Sus aristas no caben en estas líneas, tampoco su gravedad, pero sí pueden enunciarse algunas trampas en las que hemos caído como moscas. Una es el analfabetismo emocional de los niños con una educación a base de emoticonos. Otra, la revolución que arrancó en París en mayo del 68, que distorsionó el concepto de amor y convirtió la sexualidad en un producto. Relacionado con ello está el hecho de que la industria se adelanta desde hace un tiempo a la demanda, ofreciendo en las redes sociales contenidos sexuales antes de que sean buscados, además, con programas diseñados para crear adicción. Esto explica que las imágenes sean cada vez más perversas, pues conforme pasa el tiempo se necesitan estímulos mayores (pedofilia, abusos, violaciones) para producir el mismo efecto y seguir haciendo caja.
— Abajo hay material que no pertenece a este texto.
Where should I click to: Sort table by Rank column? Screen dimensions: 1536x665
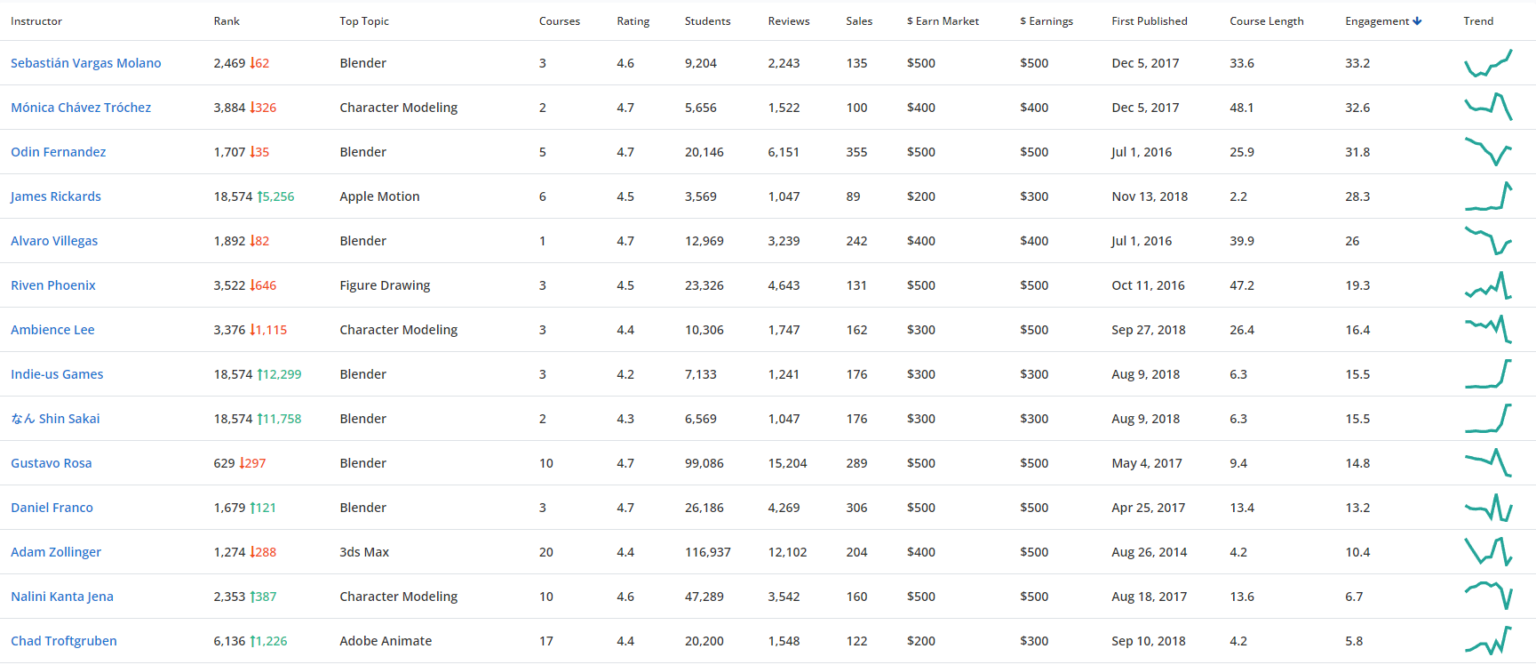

El problema es que, si bien cualquier conducta adictiva entraña riesgos para la salud mental, con la pornografía la cosa se ha ido de madre. La explicación que dan algunos expertos es que, a los riesgos comunes a otras adicciones (compulsión, efecto escalada, trastorno de la personalidad…) se suma la frustración de tratar de reproducir una ficción (el sexo no es lo que se ve en los portales) y la neurosis de normalizar en las relaciones personales lo que precisamente las anula, como son la tiranía y la violencia.